## WORK TO COMPLETE
Although the records contain pictures, only their text should be repeated, exactly as it stands.

## RECORD SET
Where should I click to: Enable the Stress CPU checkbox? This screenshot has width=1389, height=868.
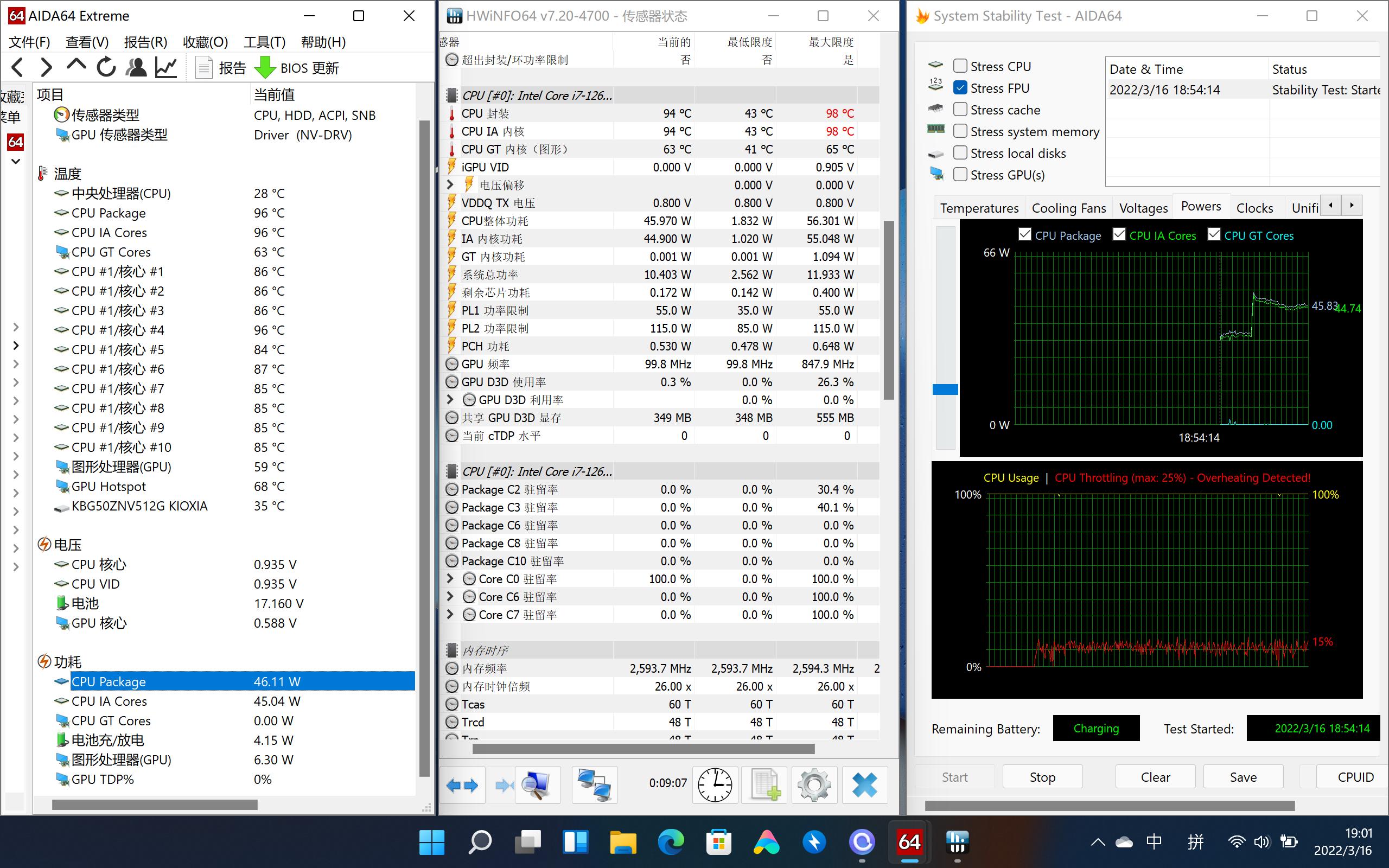point(960,66)
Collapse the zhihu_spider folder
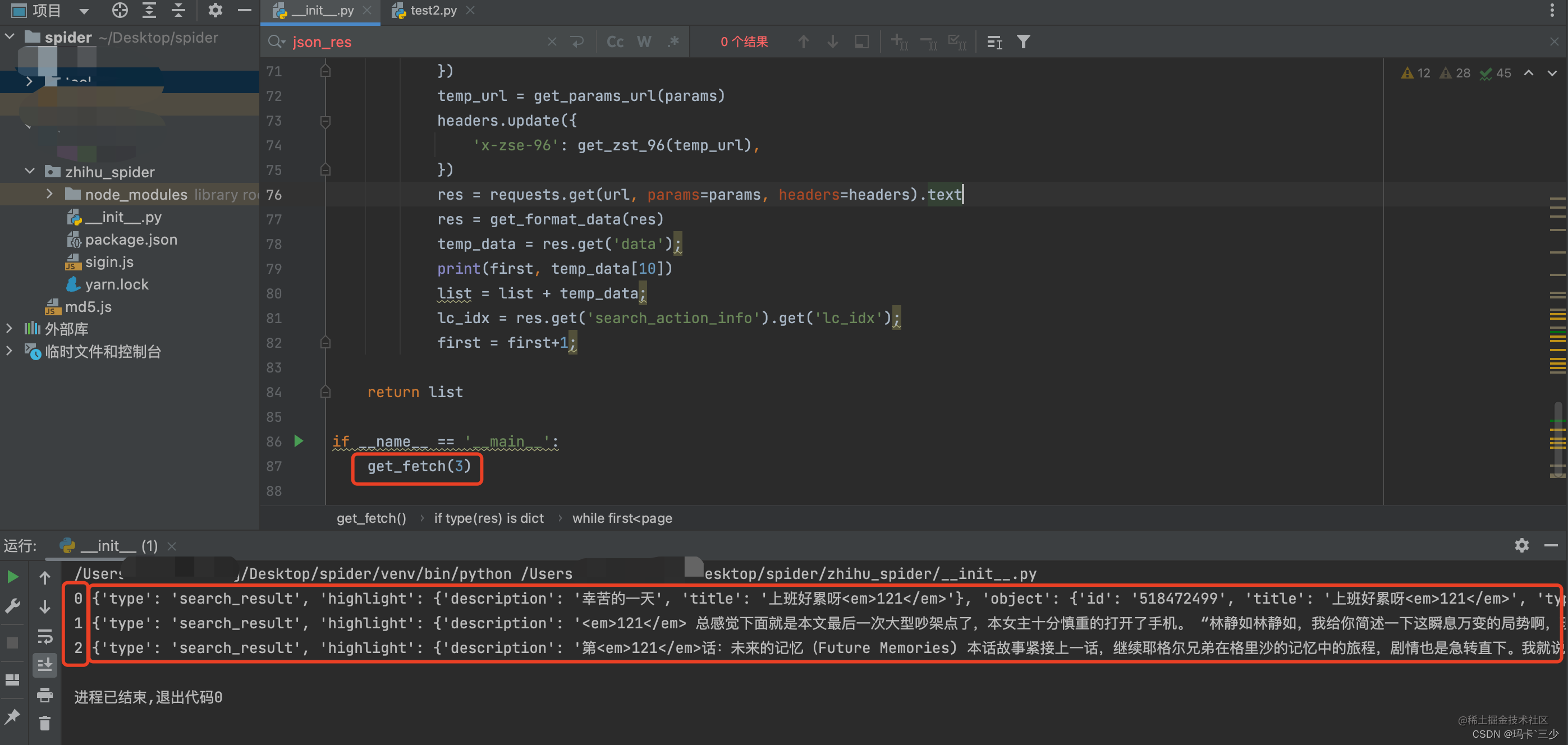Image resolution: width=1568 pixels, height=745 pixels. click(x=29, y=172)
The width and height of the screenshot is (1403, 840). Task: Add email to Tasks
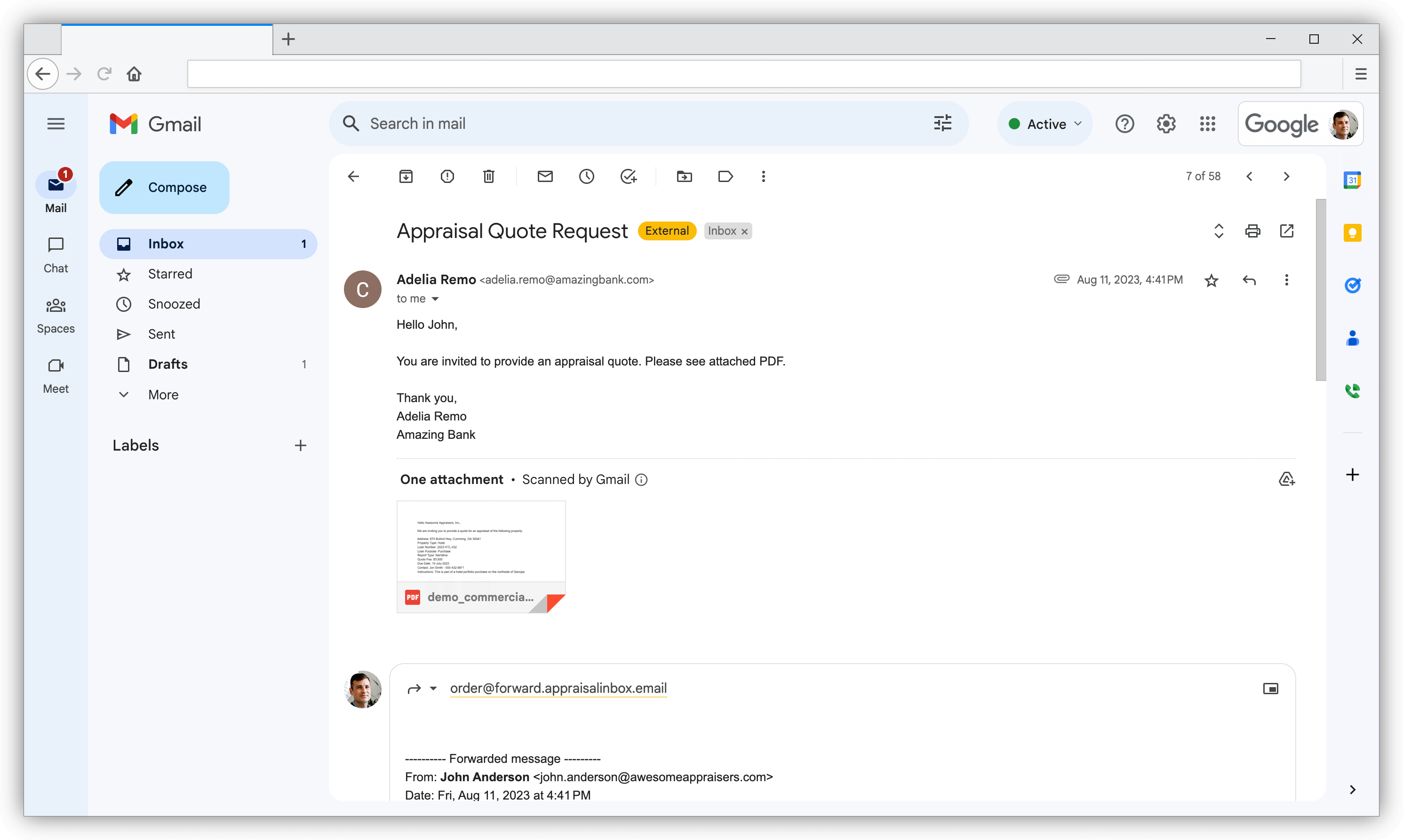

## TASK SOLUTION
Where should I click to: Enable the Stress CPU checkbox? This screenshot has width=1389, height=868.
point(960,66)
Collapse the zhihu_spider folder
Image resolution: width=1568 pixels, height=745 pixels. click(x=29, y=172)
The width and height of the screenshot is (1403, 840). Task: Add email to Tasks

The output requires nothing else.